YOUR OBJECTIVE —
Return, word for word, only the lines of the data below that lie between the line with "October 2014 (71, 2298)" and the line with "honeywell (237, 481)", those two lines included.

GIVEN RECORDS —

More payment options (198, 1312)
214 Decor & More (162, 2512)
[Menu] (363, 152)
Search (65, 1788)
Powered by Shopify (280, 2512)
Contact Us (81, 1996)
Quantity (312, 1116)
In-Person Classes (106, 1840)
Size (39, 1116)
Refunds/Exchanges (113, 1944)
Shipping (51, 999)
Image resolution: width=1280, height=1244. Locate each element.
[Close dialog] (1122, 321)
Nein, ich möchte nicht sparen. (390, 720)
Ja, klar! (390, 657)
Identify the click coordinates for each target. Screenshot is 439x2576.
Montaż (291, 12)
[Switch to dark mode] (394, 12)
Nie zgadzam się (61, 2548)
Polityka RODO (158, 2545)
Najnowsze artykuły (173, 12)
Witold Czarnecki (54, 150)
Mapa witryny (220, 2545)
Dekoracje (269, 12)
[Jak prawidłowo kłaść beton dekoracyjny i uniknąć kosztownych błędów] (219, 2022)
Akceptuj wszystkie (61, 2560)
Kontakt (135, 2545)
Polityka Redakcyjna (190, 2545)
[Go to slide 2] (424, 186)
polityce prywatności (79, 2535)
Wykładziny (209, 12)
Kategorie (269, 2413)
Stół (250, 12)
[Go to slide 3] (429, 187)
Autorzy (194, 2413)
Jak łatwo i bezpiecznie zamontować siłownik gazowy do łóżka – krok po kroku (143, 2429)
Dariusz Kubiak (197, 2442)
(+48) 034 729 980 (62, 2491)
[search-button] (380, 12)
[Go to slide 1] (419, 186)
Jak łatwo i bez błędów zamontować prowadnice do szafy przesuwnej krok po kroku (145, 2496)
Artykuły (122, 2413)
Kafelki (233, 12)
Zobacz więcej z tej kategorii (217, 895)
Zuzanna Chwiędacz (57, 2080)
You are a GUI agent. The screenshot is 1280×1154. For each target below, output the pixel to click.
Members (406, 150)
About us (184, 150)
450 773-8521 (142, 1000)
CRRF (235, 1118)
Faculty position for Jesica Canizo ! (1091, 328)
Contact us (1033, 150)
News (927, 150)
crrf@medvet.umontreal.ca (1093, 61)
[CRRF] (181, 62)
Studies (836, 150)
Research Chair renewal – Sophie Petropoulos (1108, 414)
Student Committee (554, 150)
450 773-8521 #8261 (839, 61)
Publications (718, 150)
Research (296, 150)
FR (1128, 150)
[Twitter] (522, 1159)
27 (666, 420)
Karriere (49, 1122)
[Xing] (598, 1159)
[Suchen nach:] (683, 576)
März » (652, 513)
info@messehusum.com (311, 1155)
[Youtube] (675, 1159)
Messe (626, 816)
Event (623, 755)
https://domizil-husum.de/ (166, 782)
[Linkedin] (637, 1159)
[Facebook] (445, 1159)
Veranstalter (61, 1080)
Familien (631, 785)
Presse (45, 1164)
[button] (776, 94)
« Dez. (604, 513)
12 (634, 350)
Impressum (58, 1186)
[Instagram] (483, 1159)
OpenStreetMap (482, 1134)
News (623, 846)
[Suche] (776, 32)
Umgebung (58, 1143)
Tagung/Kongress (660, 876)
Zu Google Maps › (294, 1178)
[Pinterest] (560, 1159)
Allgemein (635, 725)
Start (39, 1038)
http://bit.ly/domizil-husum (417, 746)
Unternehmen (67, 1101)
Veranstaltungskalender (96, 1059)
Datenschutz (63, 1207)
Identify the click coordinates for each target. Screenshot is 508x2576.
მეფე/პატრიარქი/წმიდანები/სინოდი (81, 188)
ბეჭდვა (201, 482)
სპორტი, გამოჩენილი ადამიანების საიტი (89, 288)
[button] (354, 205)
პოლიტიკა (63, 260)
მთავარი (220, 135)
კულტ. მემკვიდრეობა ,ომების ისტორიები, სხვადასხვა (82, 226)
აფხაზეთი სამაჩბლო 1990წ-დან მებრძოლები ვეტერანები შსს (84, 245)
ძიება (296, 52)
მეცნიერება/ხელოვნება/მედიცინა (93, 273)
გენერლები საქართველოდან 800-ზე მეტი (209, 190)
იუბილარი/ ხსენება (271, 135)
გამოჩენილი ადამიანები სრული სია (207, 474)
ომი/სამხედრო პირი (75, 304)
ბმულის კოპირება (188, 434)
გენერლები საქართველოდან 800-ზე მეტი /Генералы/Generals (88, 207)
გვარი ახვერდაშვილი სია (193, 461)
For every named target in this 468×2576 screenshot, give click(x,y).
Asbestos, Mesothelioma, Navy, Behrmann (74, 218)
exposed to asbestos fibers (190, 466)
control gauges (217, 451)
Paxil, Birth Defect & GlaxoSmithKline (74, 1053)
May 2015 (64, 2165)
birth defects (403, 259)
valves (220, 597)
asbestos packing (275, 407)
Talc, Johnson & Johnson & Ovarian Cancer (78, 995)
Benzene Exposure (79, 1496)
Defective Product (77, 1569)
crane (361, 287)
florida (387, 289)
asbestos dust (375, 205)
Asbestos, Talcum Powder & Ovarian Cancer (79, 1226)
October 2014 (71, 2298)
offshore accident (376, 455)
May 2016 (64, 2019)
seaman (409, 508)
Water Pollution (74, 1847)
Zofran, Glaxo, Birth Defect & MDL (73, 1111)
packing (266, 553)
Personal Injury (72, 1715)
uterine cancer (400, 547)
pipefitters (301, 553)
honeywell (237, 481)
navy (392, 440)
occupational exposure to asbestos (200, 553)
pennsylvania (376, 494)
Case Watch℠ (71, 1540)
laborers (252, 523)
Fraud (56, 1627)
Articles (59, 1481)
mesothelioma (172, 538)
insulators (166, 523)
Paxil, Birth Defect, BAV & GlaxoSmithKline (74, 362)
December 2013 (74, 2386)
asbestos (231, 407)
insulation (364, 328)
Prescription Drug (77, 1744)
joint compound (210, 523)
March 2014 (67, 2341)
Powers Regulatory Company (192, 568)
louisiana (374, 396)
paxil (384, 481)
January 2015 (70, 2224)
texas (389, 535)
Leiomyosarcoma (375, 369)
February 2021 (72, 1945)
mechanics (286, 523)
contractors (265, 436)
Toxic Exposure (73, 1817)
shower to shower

SOLUTION TO THE EXERCISE —
October 2014 (71, 2298)
offshore accident (376, 455)
May 2016 (64, 2019)
seaman (409, 508)
Water Pollution (74, 1847)
Zofran, Glaxo, Birth Defect & MDL (73, 1111)
packing (266, 553)
Personal Injury (72, 1715)
uterine cancer (400, 547)
pipefitters (301, 553)
honeywell (237, 481)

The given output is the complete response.